# Umwandlung eines Sensorwertes von INT in REAL



## dmarco (25 Oktober 2012)

Hallo,

ich verwende einen Ultraschallsensor, der mit 16 Bit arbeitet, also Abstandswerte von 0-32767 liefert. Um diese Werte in einen Abstand in mm umzuwandeln habe ich folgende Formel erstellt, jedoch ist der Wert für die Distanz ein INT und ich hätte gerne einen REAL:

Distanz:= (Abstand + 7000)/201;

Distanz habe ich als REAL deklariert und soll der Abstandswert in mm sein
Abstand ist der Sensorwert von 0-32767

ich habe auch schon folgenden Versuch ohne Erfolg ausprobiert, aber Distanz ist weiterhin ganzzahlig:

Distanz:= INT_TO_REAL((Abstand + 7000)/201);

Vielen Dank schon einmal für die Antworten


----------



## Ralle (25 Oktober 2012)

Erst die INT in Real wandeln und dann die Berechnungen durchführen. Wenn du mit INT rechnest, wird natürlich kein Wert hinter dem Komma stehen.


----------



## PN/DP (25 Oktober 2012)

Hallo,

wenn Du in Ganzzahl rechnest, dann erhältst Du natürlich keine Nachkommastellen. Du mußt schon in REAL rechnen:

```
Distanz:= (INT_TO_REAL(Abstand) + 7000.0)/201.0;
```

Harald


----------



## MSB (25 Oktober 2012)

Was ist nun also der Messwert,  und was der berechnete Wert?
Rein laut obiger Formel ist Distanz der zu berechnende, und Abstand der Messwert, was aber irgendwie nich zu deinem Text passen will.

Mfg
Manuel


----------



## Fx64 (25 Oktober 2012)

Vielleicht mit einem Real-Typ rechnen?
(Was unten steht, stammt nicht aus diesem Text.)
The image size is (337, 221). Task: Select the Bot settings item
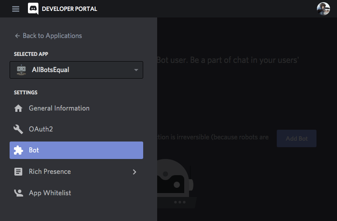pos(76,150)
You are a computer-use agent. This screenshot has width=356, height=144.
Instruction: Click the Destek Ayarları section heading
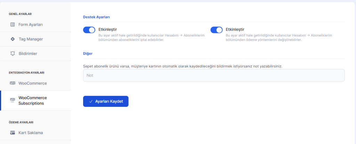(x=97, y=17)
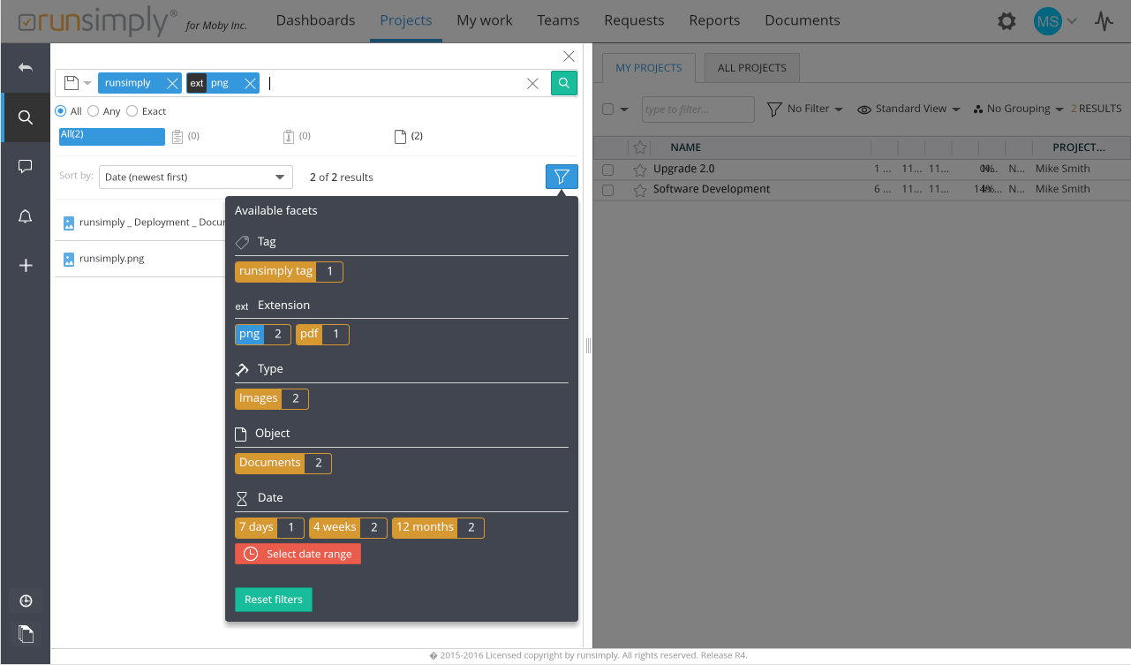Star the Upgrade 2.0 project
Screen dimensions: 1131x665
click(640, 169)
Abstand -> LREAL oder 

Distanz:= ((Abstand + 7000.0)/201); ?

Viele Grüße


----------



## dmarco (25 Oktober 2012)

Danke,

ich habs jetzt so ausprobiert wie PN/DP es oben gesagt hat und es funktioniert
Und Sorry, Distanz ist die zu berechnende Größe


----------